Lay out the records from the line containing "Image resolution: width=926" to the line containing "point(82,204)" as a JSON list of strings, with one string per line and blank lines skipped. Leave the pictures out of the answer.

DATA EXCERPTS:
——
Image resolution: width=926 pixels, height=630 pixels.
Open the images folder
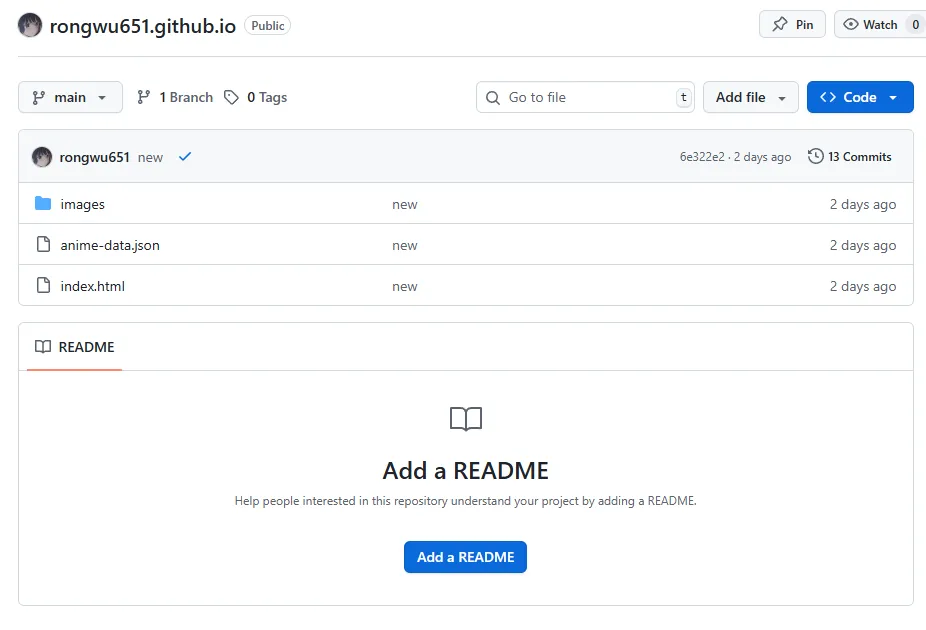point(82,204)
——
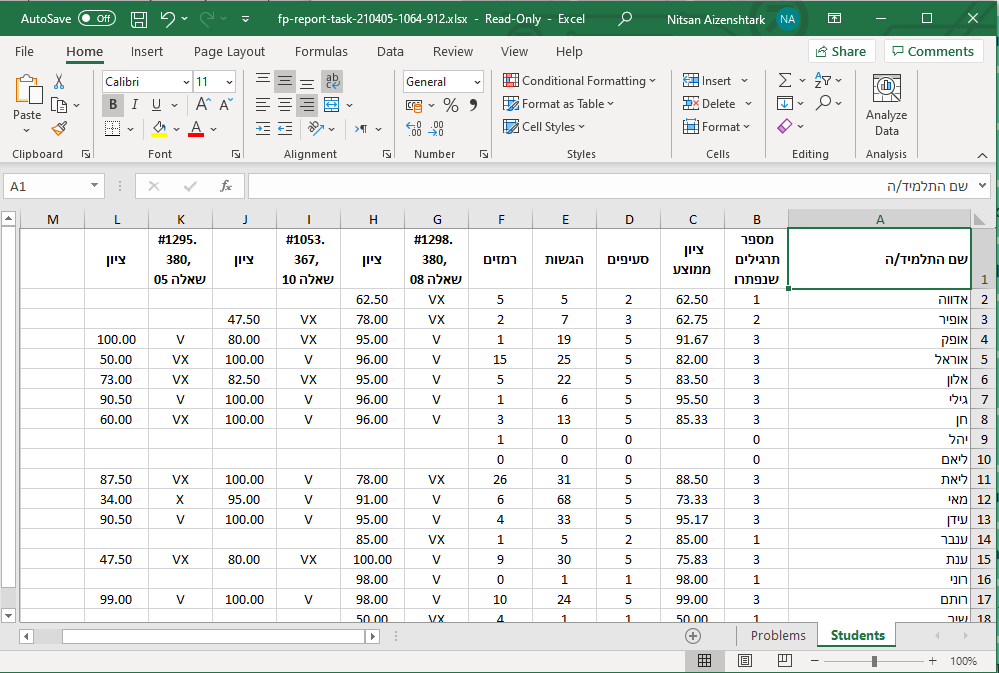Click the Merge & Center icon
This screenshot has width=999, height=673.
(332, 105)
——
EXERCISE SOLUTION:
[
  "Image resolution: width=926 pixels, height=630 pixels.",
  "Open the images folder",
  "point(82,204)"
]